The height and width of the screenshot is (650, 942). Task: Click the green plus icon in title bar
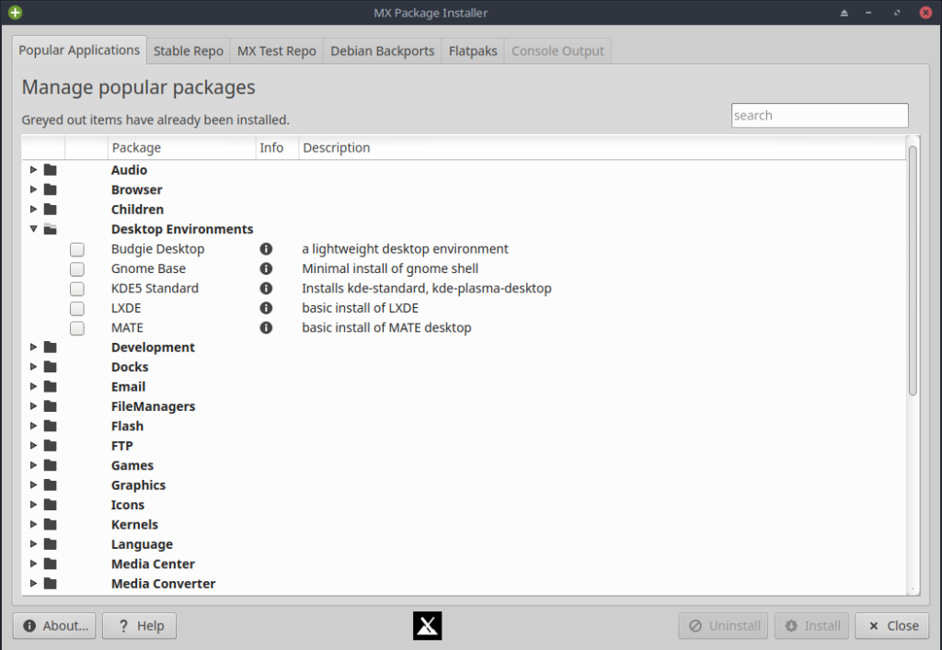(x=16, y=13)
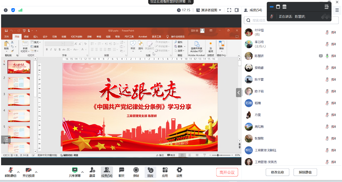Open the Reactions (回应) menu
This screenshot has height=182, width=342.
[x=150, y=172]
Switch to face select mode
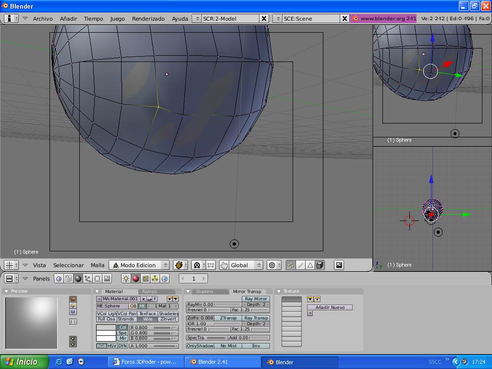492x369 pixels. 310,265
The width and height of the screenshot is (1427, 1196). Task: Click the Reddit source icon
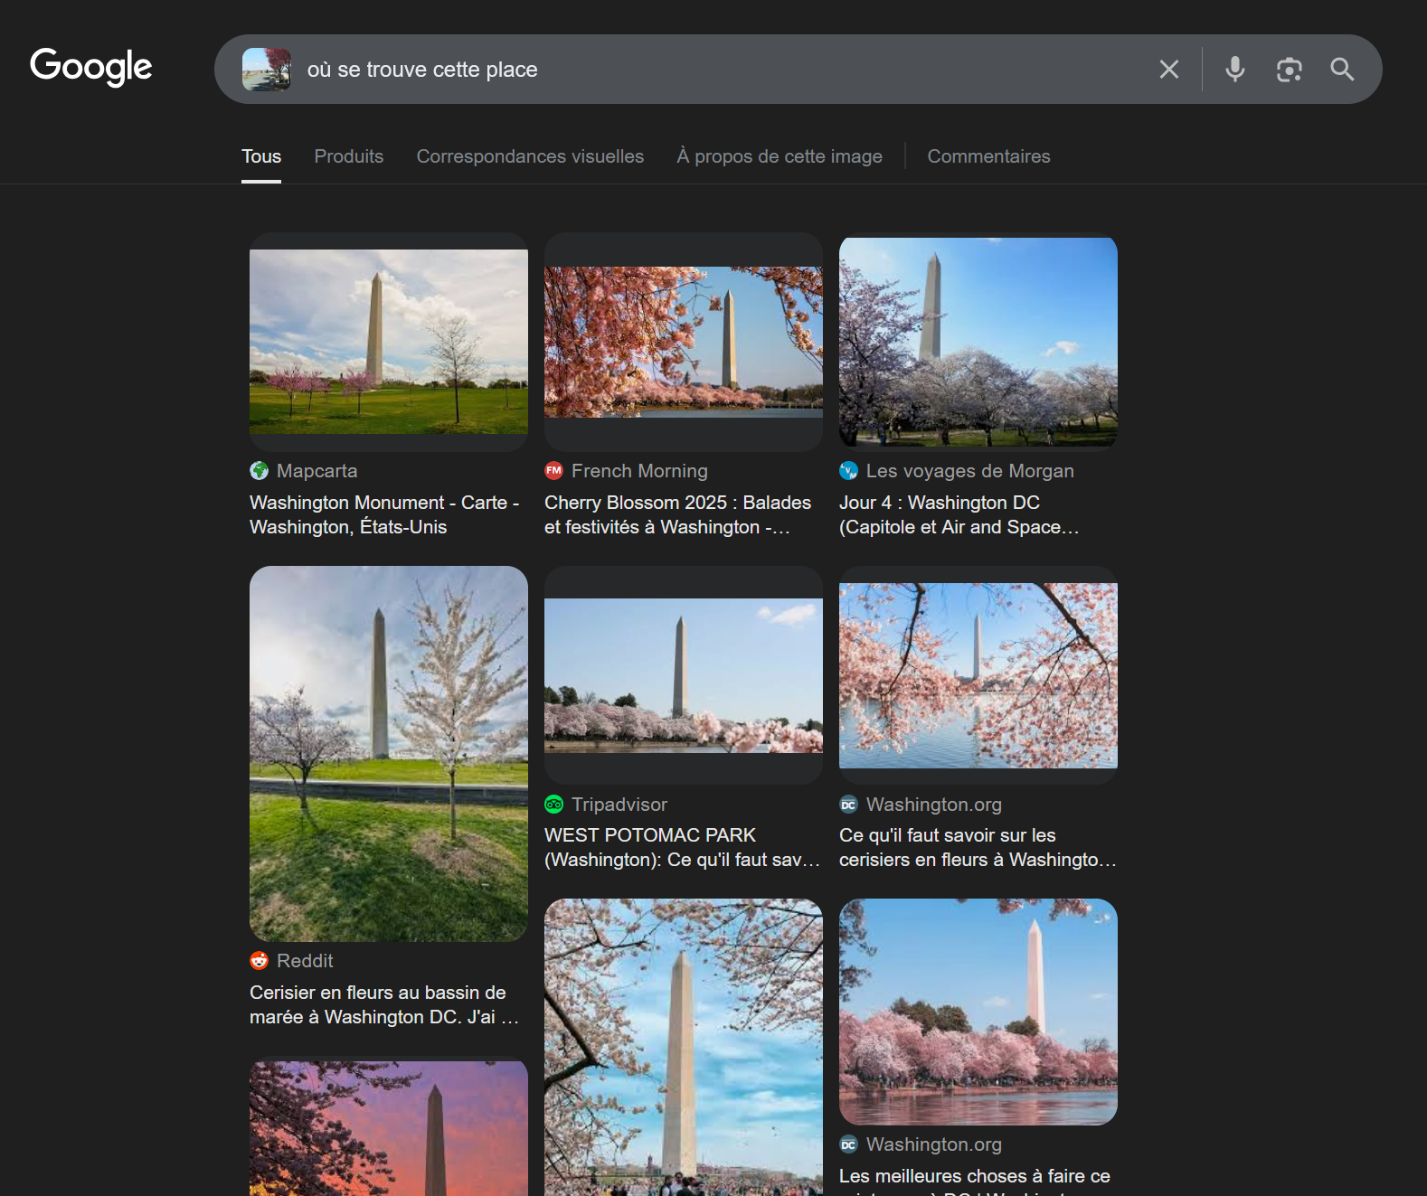pos(260,961)
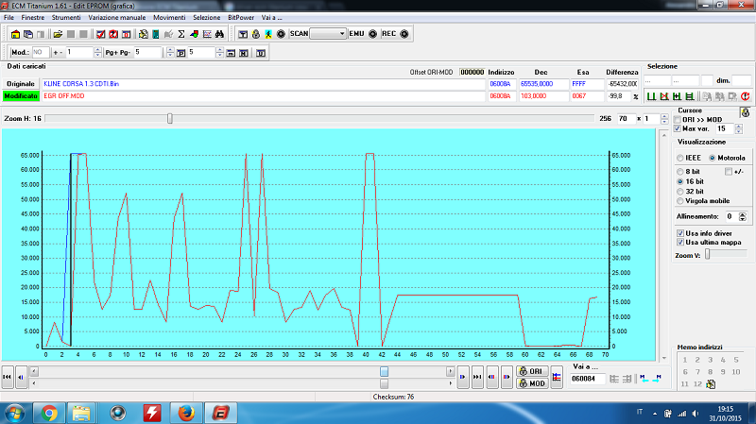This screenshot has height=424, width=756.
Task: Uncheck Usa ultima mappa
Action: tap(680, 243)
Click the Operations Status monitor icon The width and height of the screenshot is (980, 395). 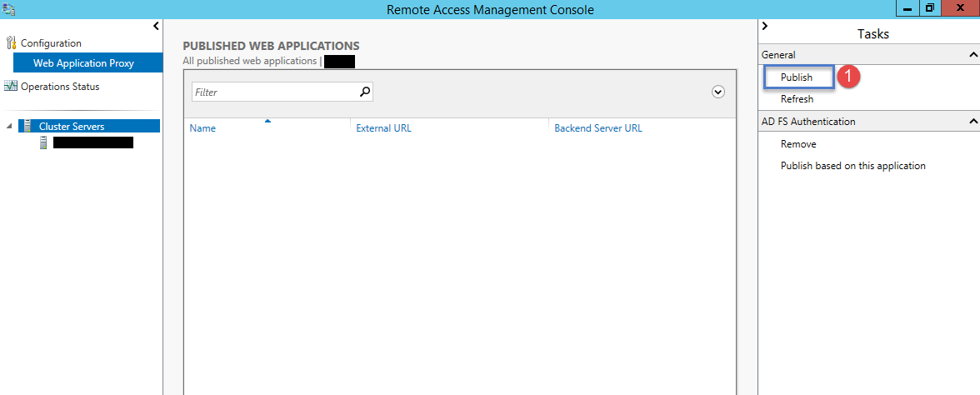point(11,87)
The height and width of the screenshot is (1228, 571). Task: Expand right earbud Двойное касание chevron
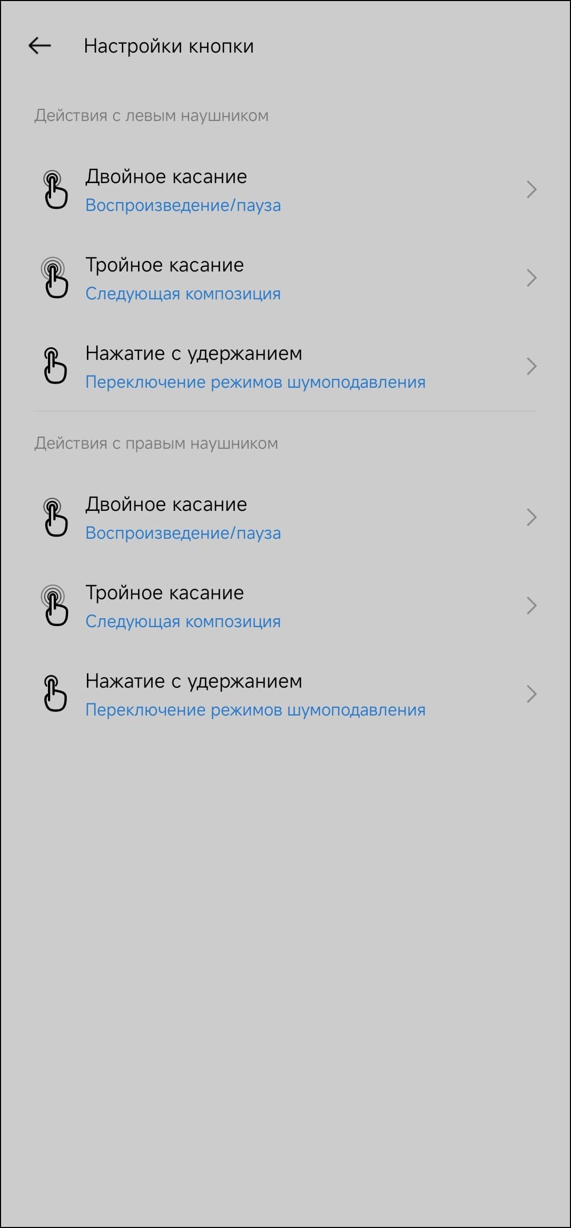pyautogui.click(x=531, y=517)
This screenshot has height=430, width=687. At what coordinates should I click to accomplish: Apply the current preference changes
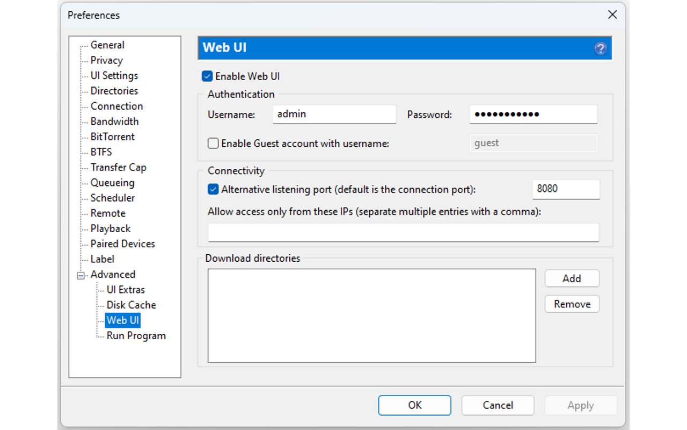581,405
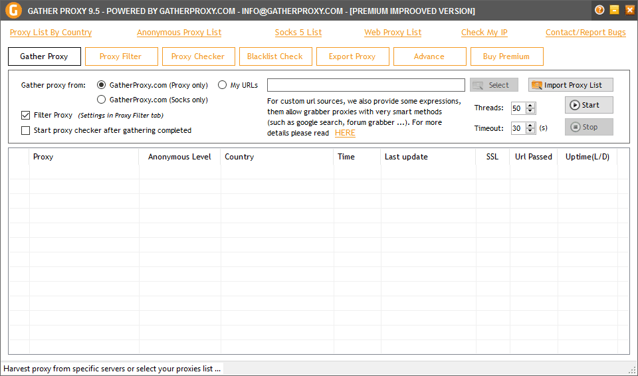
Task: Click the orange Gather Proxy logo icon
Action: pyautogui.click(x=11, y=11)
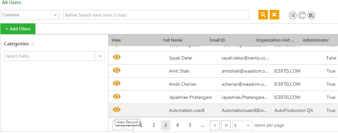Go to page 5 of results
Screen dimensions: 338x133
click(x=190, y=125)
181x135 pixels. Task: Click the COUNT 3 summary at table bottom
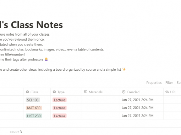click(16, 132)
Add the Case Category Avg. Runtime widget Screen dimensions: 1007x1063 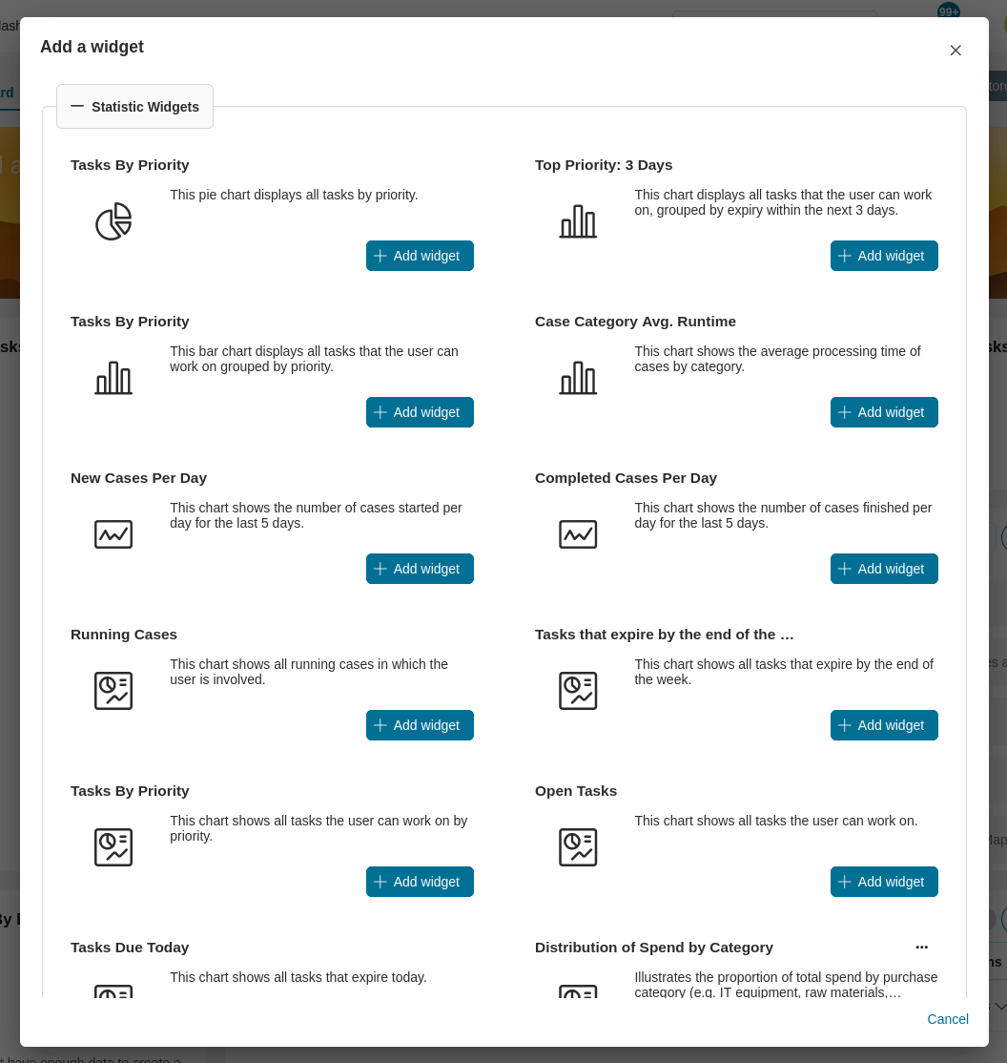point(884,412)
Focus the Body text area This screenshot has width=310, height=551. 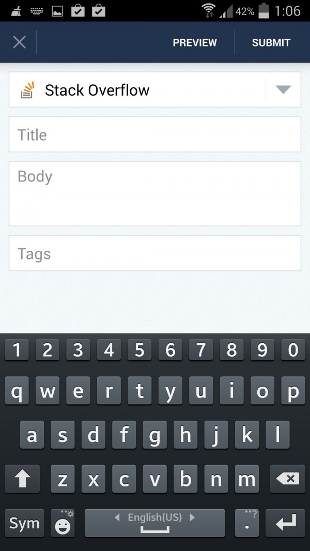(155, 194)
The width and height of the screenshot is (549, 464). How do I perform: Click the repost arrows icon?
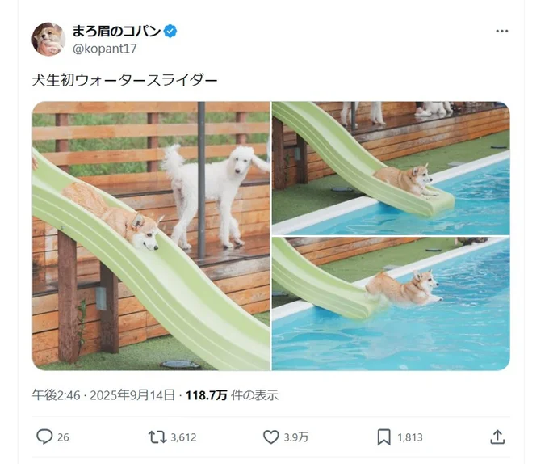click(x=157, y=437)
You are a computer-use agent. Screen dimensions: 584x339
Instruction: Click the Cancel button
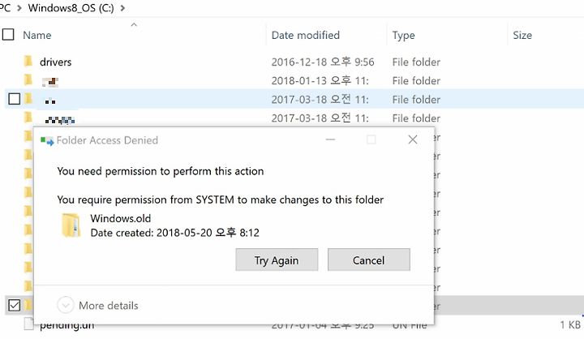[369, 260]
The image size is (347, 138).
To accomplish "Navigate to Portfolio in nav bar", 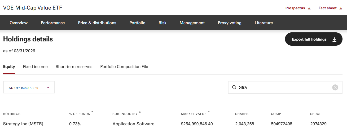I will pos(137,23).
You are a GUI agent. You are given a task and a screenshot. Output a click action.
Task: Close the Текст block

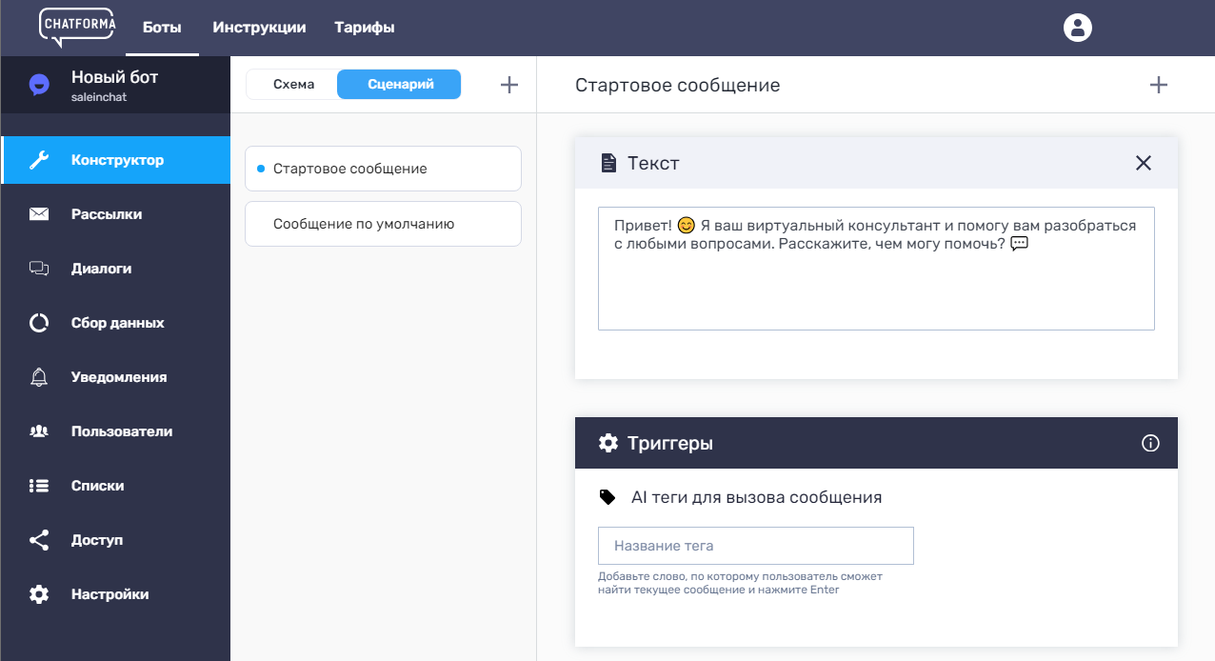pyautogui.click(x=1144, y=163)
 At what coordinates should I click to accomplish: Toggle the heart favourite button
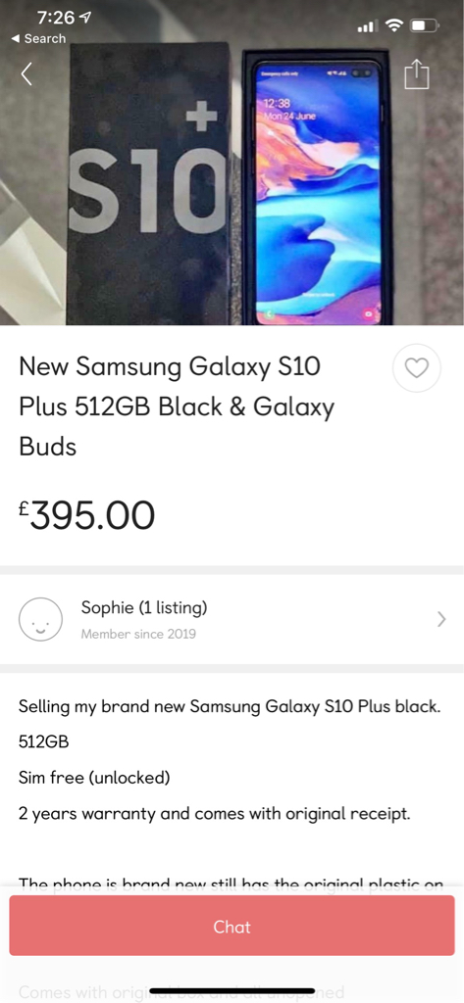point(417,368)
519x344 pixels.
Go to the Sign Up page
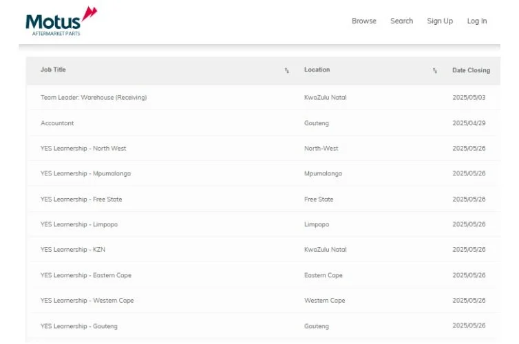pyautogui.click(x=439, y=21)
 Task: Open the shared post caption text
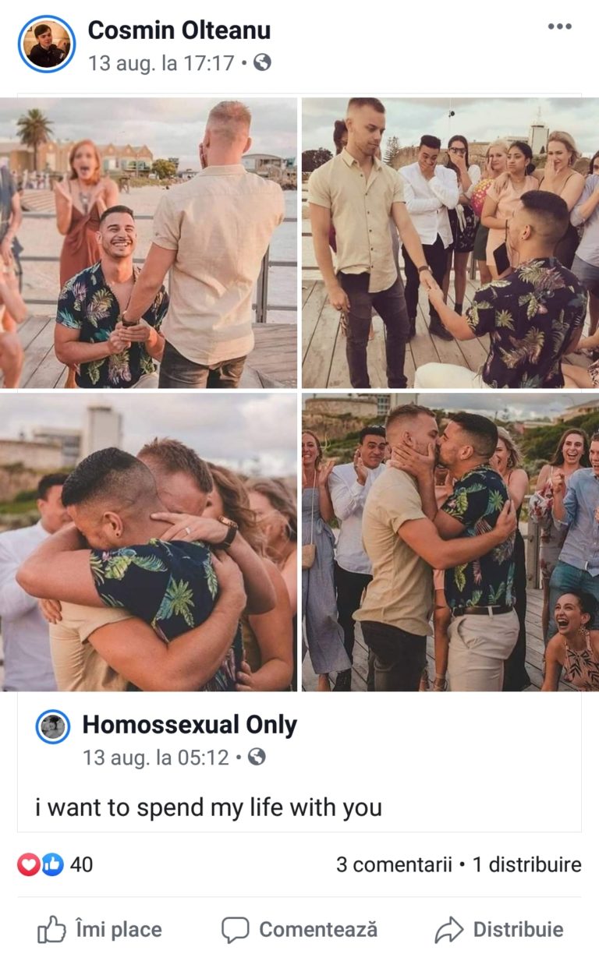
★ ★ ★
* Problem:
List each line of the records that holds the string "agent".

* Task response:
You are a computer-use agent. Screen dimensions: 584x339
You are a GUI agent. You are given a task and a screenshot. Output a click action.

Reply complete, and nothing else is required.